Мириам и Иегуда

Oct 20, 2011 16:05

- Прости, Иегуда, я плохая хозяйка, не покормила гостя. Что тебе хлеб и вино, после целого дня на ногах? Ничего свежего нет, но утром я варила похлебку из рыбы, есть немного сыра, оливковое масло с чесноком…
- Мне достаточно того, что я сижу за твоим столом, могу говорить с тобой. Что мы преломили хлеб и выпили вина. Как во время последнего седера . Перед тем как… - голос Иегуды прервался, будто ему не хватило дыхания, он странно закашлялся, отворачивая взгляд, и Мириам не стала всматриваться, давая ему возможность укротить чувства.

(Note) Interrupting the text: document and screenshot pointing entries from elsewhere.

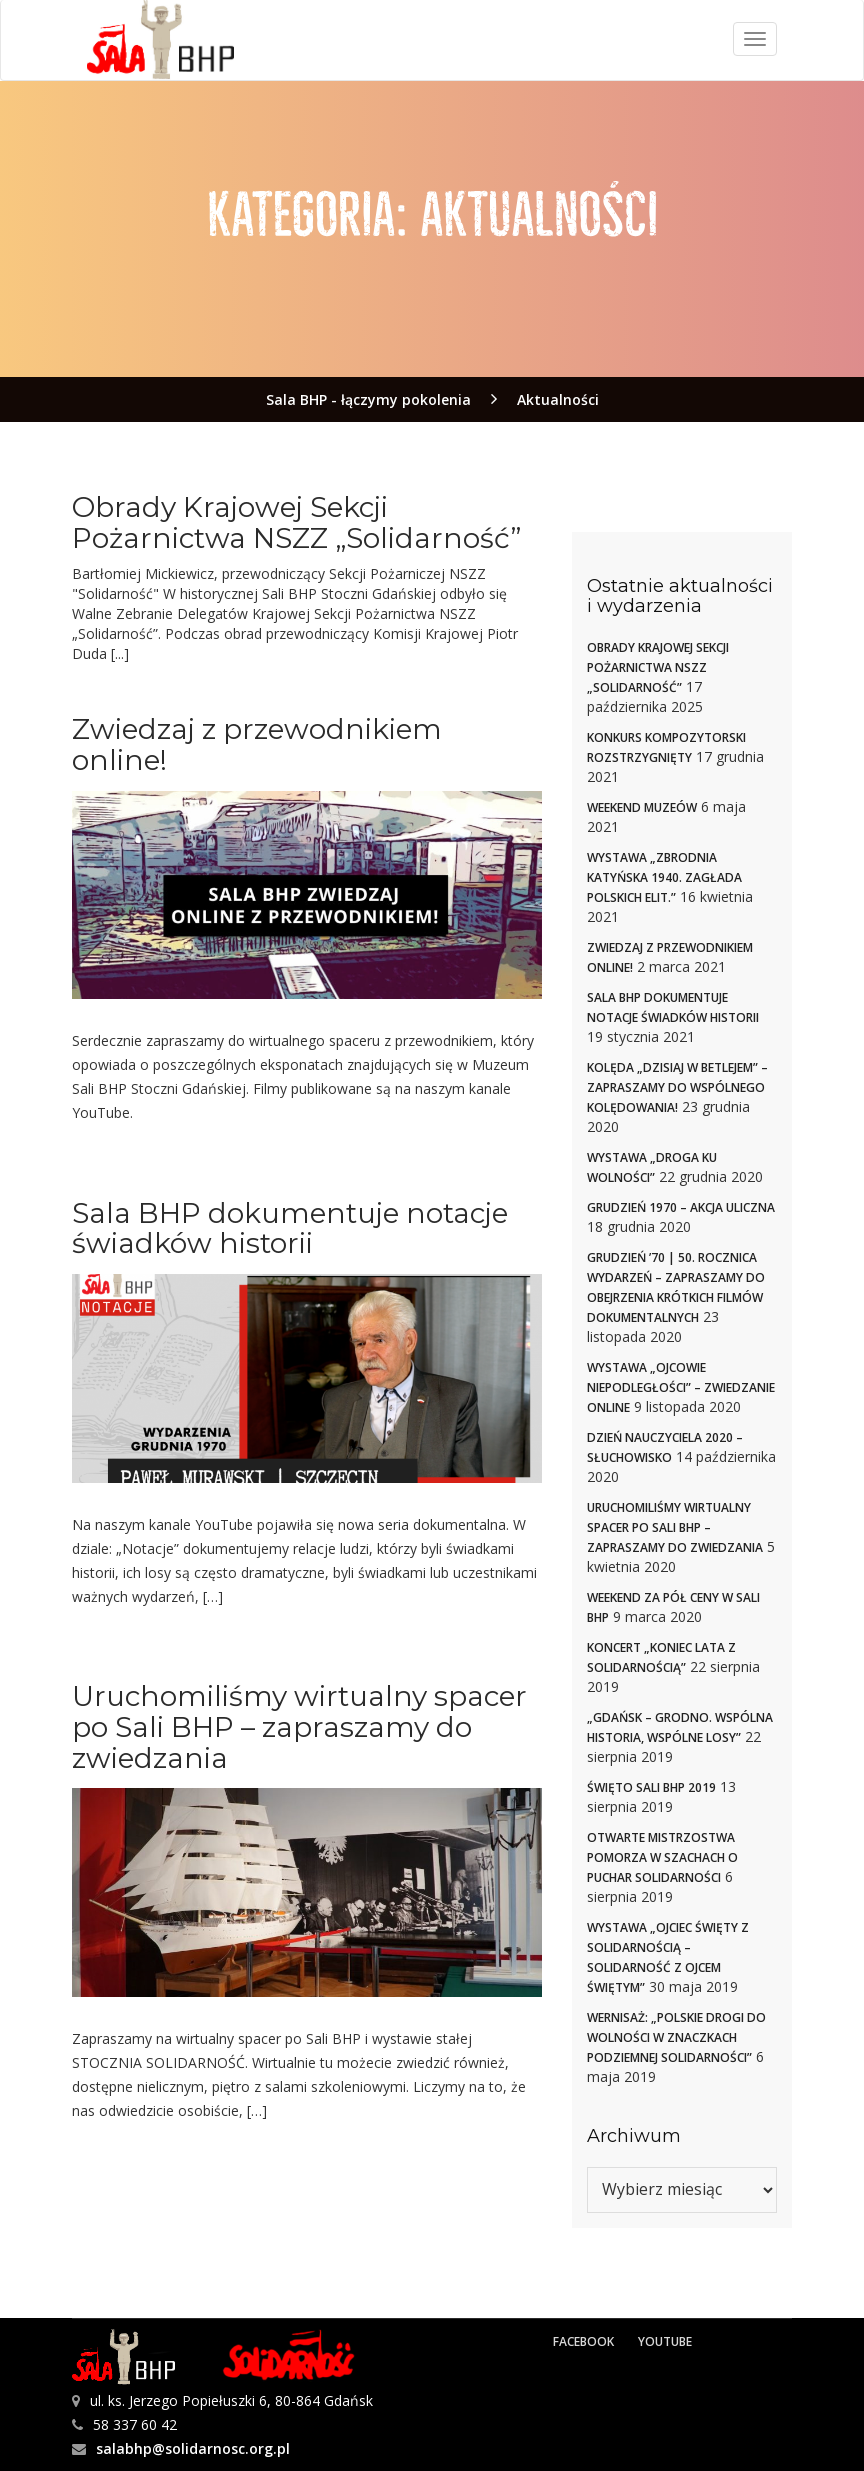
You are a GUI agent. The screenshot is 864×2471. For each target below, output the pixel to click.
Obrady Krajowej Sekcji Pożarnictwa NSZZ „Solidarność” (296, 522)
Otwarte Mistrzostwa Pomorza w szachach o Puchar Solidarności (662, 1857)
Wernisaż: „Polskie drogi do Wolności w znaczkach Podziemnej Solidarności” (676, 2037)
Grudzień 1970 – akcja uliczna (681, 1207)
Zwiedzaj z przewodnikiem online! (257, 744)
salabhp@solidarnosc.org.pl (193, 2448)
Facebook (583, 2341)
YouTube (665, 2341)
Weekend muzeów (642, 807)
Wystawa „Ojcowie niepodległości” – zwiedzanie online (681, 1387)
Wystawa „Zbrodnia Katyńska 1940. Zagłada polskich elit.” (664, 877)
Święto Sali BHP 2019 (651, 1787)
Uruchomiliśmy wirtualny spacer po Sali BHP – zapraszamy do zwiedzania (299, 1727)
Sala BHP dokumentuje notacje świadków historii (290, 1228)
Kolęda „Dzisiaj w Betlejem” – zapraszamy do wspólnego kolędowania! (677, 1087)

- Знаешь, быть мертвым для всех, кто тебя знал - это неплохо. - продолжил он. - Это шанс начать все заново. Смыть все записи со своего листа в Книге Судеб и написать все набело. Вот только набело никогда не получается. И оставить все позади невозможно. Есть вещи, которые нельзя стереть, нельзя забыть. И из-за них, будь они прокляты, нельзя начать с чистого листа. Ты понимаешь, о чем я? Я все забыл. Все стер. Все потерял, кроме одного. Говорят, что когда человек теряет руку или ногу, то они продолжают приносить ему боль еще много-много лет. Плоти нет, а боль остается. Когда что-то вырываешь из памяти, сердце продолжает тосковать. Все эти годы, каждый день из этих проклятых лет мне не хватало его. И тебя.
Он замолчал.
Мириам повернулась к очагу и принялась стучать посудой. Над потемневшим камнем вспыхнул огонь, в комнате стало еще светлее. С море задул ночной бриз, покружил над скалами и ворвался в окна через распахнутые ставни. Запах моря примешался к запаху рыбной похлебки и горящих в очаге можжевеловых веток. Цикады разом сделали паузу, перевели дух и снова рассыпали в южную ночь свои бесконечные трели.
- Кифа был здесь по дороге в Антиохию, - произнесла Мириам в тот момент, когда молчать дальше стало физически невозможно. - Сидел там, где сидишь ты, я кормила его обедом. Кифа теперь и не Кифа вовсе и даже не Шимон. Он теперь зовется Петром. Он пришел ко мне тайно, по старой дружбе, но так, чтобы об этом не прознали другие.
- Он спрашивал обо мне?
Она оглянулась на Иегуду через плечо, покачала головой и ему показалось, что в глазах ее мелькнула жалость.
- Никто не спрашивает о тебе. Даже те, кто знает, что ты жив, предпочитают думать, что ты мертв. Так удобнее. Ты думаешь, Кифа забыл свой страх? Забыл, что не он, а ты сделал для Иешуа то, о чем просил га-Ноцри? Нет, Иегуда. Никто и ничего не забыл. Можно забыть о своей трусости, но не о чужом благородстве. Иаков уже не помнит о том, что не хотел иметь ничего общего с Иешуа. Кифа забыл, как спрятался за твою спину и трижды отрекся от него. Иоханнан старается ни во что не вмешиваться, никого не раздражать, Левий ушел в Аксум и проповедует там, Андрей нынче в Боспорском царстве , Фома - так далеко на востоке, что никто точно не знает где…
- Но все они рассказывают людям о Иешуа, и это именно то, чего ты хотела.
- Они давно рассказывают людям совсем не то, что я хотела и совсем не то, что он говорил, Иегуда. Но какое это имеет значение? Мне было важно, чтобы люди его помнили - и они его помнят. Могу ли я хотеть большего? Однажды произнесенное уже не принадлежит тебе, оно принадлежит всем. С каждым днем Иешуа, о котором рассказывают, все более могущественен: он защитник бедных, исцелитель больных, он милосерден, но и беспощаден, когда требуется. Одно плохо - он давно уже не похож на Иешуа, которого мы все знали.